Matías era un loco, era el loco de la amurallada ciudad.
Los chiquillos se reían de Él, cuando no, lo arrojaban
toda clase de hortalizas por su aspecto y por las mentiras que contaba.
Ultimamente
Matías, narraba la historia de un barranco con un río en donde el oro
colgaba de los árboles y rojos rubíes estaban esparcidos por los suelos.
Todos se burlaban de Matías. Algunos le propinaban
patadas que le hacían rodar entre el barro y los cerdos que poblaban la calle.
Hasta el obispo, llegaron los embustes del loco Matías,
pero éste tocado por la avaricia no se tomó a la ligera esta nueva, y mandó que se
lo trajeran para oir de su propia boca la
supuesta atrocidad.
Matías, dió toda clase de lujosos detalles sobre el
sitio. Dijo que una vez al año poco después del tórrido verano el barranco se
engalanaba con tesoros jamás vistos, pero que Él no había vuelto hasta allí por
no disponer de medios para tan costoso viaje. El deseo de Matías, es que su cuerpo descansase
eternamente allí.
El Obispo ofreció a Matías llevarlo gustoso Él mismo al lugar, si le permitía acompañarlo porque su deber como representante de Dios
era ayudar a los pobres. Más nadie debía saber nada del viaje para no fomentar
el pecado que los hombres pudiesen cometer ante tales riquezas.
Matías así lo prometió.
En realidad su excelencia había urdido un plan. Una vez
allí, si lo del tesoro era cierto asesinaría a Matías para que nunca pudiese
llevar a nadie más. Y si era mentira también tendría que matarlo para que su reputación
no fuese mancillada como consecuencia de las historias de un loco.
Sin más se pusieron en marcha y tras dos meses de duro
cabalgar la comitiva llegó al lugar.
El barranco en el momento de su máximo explendor lucía
en cada árbol el color amarillento del oro más puro.
La luz, se reflejaba en cada hoja dando a las paredes
un aspecto celestial como si entre sus rayos pudiesen andar los ángeles. El río
estaba teñido de toda la gama de dorados colores y un cervatillo cercano bebía
con fluidez mientras estos se reflejaban en sus grandes pupilas.
Puñados de arces teñían de rojos lunares, las laderas e incluso cornisas de las piedras donde
anidaban reyezuelos y azulados arrendajos.
La paz aquí , se teñía de amarillo.
Y también lo hicieron los ojos del obispo.
La guardia esperaba la orden para ejecutar a Matías,
cuando vieron trepar a una pequeña roca a monseñor.

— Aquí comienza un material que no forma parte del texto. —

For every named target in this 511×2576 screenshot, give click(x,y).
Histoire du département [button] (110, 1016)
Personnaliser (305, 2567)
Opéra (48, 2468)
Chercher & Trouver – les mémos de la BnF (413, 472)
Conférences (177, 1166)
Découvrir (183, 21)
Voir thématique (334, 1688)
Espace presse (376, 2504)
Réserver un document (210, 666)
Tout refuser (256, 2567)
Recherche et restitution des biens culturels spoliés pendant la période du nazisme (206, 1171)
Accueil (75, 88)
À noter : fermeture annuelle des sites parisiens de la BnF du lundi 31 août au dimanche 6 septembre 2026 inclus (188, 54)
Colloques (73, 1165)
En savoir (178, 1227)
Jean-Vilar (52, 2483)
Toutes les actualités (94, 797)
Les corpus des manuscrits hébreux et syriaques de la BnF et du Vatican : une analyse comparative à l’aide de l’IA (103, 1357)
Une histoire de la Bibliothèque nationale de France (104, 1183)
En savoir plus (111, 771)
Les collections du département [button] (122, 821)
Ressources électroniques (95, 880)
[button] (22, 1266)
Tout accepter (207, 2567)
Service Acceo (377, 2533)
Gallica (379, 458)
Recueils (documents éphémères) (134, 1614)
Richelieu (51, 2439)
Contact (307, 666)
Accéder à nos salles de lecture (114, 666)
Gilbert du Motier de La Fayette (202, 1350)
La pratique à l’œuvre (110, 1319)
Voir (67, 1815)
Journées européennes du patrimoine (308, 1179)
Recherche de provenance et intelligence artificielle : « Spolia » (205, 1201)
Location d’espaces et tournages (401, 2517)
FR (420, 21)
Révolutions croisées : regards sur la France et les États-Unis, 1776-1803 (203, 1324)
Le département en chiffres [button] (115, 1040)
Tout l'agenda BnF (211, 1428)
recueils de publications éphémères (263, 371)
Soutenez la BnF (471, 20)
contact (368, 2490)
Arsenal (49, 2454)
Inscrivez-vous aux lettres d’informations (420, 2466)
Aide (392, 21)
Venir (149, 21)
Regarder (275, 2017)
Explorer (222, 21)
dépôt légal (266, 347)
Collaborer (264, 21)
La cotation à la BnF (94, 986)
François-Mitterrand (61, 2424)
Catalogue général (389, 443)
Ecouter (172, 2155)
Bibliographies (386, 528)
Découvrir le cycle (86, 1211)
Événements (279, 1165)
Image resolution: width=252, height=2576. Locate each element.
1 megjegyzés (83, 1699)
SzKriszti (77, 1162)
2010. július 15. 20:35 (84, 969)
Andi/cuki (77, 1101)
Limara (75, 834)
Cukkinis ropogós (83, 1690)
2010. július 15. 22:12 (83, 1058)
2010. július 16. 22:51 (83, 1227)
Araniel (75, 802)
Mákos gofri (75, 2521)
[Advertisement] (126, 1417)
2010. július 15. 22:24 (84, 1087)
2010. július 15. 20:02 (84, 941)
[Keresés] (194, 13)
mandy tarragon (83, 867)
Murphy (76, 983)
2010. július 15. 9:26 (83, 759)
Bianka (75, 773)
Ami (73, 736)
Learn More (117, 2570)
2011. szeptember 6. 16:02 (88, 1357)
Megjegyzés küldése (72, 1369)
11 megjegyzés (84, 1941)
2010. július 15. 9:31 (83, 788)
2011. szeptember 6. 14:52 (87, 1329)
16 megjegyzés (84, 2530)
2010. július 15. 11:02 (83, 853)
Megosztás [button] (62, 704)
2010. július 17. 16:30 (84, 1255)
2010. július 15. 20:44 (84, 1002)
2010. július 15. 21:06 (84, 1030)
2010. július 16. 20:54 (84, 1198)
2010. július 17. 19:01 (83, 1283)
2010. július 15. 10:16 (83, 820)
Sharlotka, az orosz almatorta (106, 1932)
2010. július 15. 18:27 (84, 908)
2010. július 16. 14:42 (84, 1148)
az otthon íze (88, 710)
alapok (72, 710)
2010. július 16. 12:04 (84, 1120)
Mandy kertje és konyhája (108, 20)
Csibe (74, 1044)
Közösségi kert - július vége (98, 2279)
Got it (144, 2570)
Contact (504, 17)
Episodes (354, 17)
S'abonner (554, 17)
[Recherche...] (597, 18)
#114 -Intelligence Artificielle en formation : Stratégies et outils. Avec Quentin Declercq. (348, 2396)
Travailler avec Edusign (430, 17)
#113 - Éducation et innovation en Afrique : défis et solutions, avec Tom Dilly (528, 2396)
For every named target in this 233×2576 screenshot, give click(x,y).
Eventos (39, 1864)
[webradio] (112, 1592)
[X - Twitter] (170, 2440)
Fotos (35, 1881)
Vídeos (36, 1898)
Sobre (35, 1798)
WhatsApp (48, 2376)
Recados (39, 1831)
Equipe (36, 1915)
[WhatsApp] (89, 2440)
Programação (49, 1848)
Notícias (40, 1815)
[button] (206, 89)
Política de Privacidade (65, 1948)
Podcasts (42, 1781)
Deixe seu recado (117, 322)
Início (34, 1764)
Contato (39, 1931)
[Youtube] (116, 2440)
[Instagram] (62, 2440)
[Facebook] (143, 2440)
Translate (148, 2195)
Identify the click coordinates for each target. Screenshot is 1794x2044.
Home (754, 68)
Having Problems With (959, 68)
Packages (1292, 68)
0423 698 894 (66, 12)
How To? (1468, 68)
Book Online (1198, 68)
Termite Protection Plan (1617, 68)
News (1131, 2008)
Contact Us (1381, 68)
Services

Entonces el obispo abrió la boca y empezó a dar gracias
a Dios por tanta hermosura, habló con tanta pasión sobre la benevolencia del
Señor, puso tanto énfasis en sus oraciones,
alabó tanto la creación de ese lugar y de cómo Matías, mensajero de Dios
había sido designado para llevarlos hasta allí, que los guardias y toda la
comitiva cayeron de rodillas rezando fascinados por la belleza del lugar y por
las hermosísimas palabras del representante de la iglesia.
Se ordenó la construcción de un monasterio excavado en
la mismísima roca para que ningún árbol sufriese daño.
Allí el obispo se retiro en oración y meditación el
resto de su longeva y desde entonces feliz vida.
Matías murió dos días después de la inauguración del
santo sitio. Tal y como él mismo pidió su cuerpo descansó allí pero lo hizo, en una urna de cristal donde cada otoño miles
de hojas besaban su incorrupto cuerpo reflejadas en el vidrio.
Nadie se explica como dicho ataúd sigue con reflejos
amarillos a pesar del paso del tiempo y en cualquier época del año.
Muchos apuntan que así es porque Dios concedió a Matías
el color del valle en su corazón.
Matías, el del
tesoro en los árboles, el loco del
barranco......... el del corazón de oro.
Cuando le enseño este relato a Mar ésta me mira y me dice:
"hay que ver lo que este ateo se acuerda de Dios"
A lo que contesto:
"Es que soy ateo gracias a Dios"
Ella en su inmensa sabiduría termina con la réplica:
"Y a la Santa Madre Iglesia cariño, y a la Santa Madre Iglesia".
HACEDME EL FAVOR DE SER FELICES KARRAS.